O escritor famoso estendeu a mão para segurar o original, enquanto lhe perguntou pelo nome.
- Maria Helena.
- Pois até o leio, Maria Helena, se me disser porque escreve. Sorriu.
- Bem…porque gosto de escrever!- Não é suficiente. Hoje, toda a gente gosta de escrever! Quase aposto que tem um blog…Tem?
- Não. Não tenho, mas escrevo num.
- É a mesma coisa. Pertence ao grupo banal e eclético daqueles para quem não é suficiente dizer. Pois claro que se acabaram as tertúlias de café. Hoje já ninguém conversa, a oralidade está a perder-se. Toda a gente quer fixar as palavras no papel ou no ecrã. No silêncio de um suporte qualquer. A honra da palavra extingue-se. A palavra dita está rouca. A vulgaridade escreve-se. Deve achar que o que tem para dizer é tão importante que tem de o fixar, gravar em caracteres, se possível impressos. Já ninguém conta. Já ninguém diz. Ambiciona escrever um livro…
- Lê ou não lê o original?
- Dá-lhe prazer escrever?
- Sim, claro!
- Nada é claro para quem escreve, minha senhora! Provavelmente tem aqui um depósito de coisas claras que vão ofuscar o leitor....
-E o senhor começou ou não a escrever livros?
-Tenho, como sabe, dezenas e dezenas de livros publicados, tiragens fenomenais. Faço sessões de autógrafos.
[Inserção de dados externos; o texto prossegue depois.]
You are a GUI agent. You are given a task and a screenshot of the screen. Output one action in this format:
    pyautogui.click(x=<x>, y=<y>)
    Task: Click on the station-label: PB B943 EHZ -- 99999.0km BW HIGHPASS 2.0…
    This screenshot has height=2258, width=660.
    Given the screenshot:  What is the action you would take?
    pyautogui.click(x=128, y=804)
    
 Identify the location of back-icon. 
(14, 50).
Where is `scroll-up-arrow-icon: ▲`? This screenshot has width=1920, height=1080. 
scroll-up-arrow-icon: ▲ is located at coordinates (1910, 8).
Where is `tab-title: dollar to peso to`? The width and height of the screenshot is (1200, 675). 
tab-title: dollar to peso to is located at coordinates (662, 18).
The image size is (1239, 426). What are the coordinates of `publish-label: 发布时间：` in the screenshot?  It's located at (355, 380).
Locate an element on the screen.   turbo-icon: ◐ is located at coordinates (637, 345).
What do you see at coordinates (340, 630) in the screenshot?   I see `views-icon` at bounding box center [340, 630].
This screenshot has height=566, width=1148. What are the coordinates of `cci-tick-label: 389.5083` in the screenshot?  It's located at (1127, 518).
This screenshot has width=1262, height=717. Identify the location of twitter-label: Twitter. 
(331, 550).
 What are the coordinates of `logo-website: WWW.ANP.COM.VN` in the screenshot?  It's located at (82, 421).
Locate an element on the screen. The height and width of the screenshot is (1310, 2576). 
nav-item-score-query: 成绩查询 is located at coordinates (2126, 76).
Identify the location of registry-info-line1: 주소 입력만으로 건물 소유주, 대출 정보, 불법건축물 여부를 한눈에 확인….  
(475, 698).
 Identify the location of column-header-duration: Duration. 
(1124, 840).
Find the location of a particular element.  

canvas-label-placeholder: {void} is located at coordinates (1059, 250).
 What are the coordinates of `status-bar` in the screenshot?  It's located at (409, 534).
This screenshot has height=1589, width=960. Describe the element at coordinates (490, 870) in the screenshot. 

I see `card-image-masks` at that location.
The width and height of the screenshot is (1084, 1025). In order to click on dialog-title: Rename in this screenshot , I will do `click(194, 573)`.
Pedem-me para ler originais. No entanto, não tenho um blog, nem escrevo para nenhum…
- Dê cá o original! Nunca imaginei que…

- Não! Desculpe… Agora vou ler o seu original. Pediu-me que o lesse. Ou acha que numa conversa me dizia tudo o que tem aqui escrito?


Helena, de Ivar Corceiro

Esta é a história dum violino que nunca o chegou a ser. É tocado, às vezes, durante horas a fio pelas mãos dum homem que bebe demais. Desculpem, que escreve demais. No balcão do bar onde, no fundo de copos de vinho morno, vai asfixiando as palavras dos que lhe falam demais, decidiu um dia só escrever. Demais também, para que só o ouçam voluntariamente.
Lá fora os eléctricos coxeiam pelas tortuosas artérias da cidade, como bichos da seda, pensa ele. Pensa-o desde que deixou Helena presa a uma varanda pequena, mandando-lhe beijos que voavam como borboletas ao vento até baterem nos vidros, e que com o tempo se transformaram num adeus.
Desde então que as noites estão sempre tão vazias, e as tardes também. E as manhãs também, mas num sono que vai prolongando mais suavemente a vida. Vai enchendo tudo com música, tocada pela embriaguez dum violino inexistente. Há uns dias parou. Pintou, escondido pela neblina noctívaga, uma frase em frente à varanda de Helena: “Os eléctricos são bichos da seda, cujas borboletas morrem ao desovar”. Ela já leu. Ela é todas as pessoas do mundo. Todas as pessoas do mundo já leram. Ele é famoso.


P.S.: Maria Heli e Ivar Corceiro, quem é esta Helena que vocês parecem conhecer tão bem?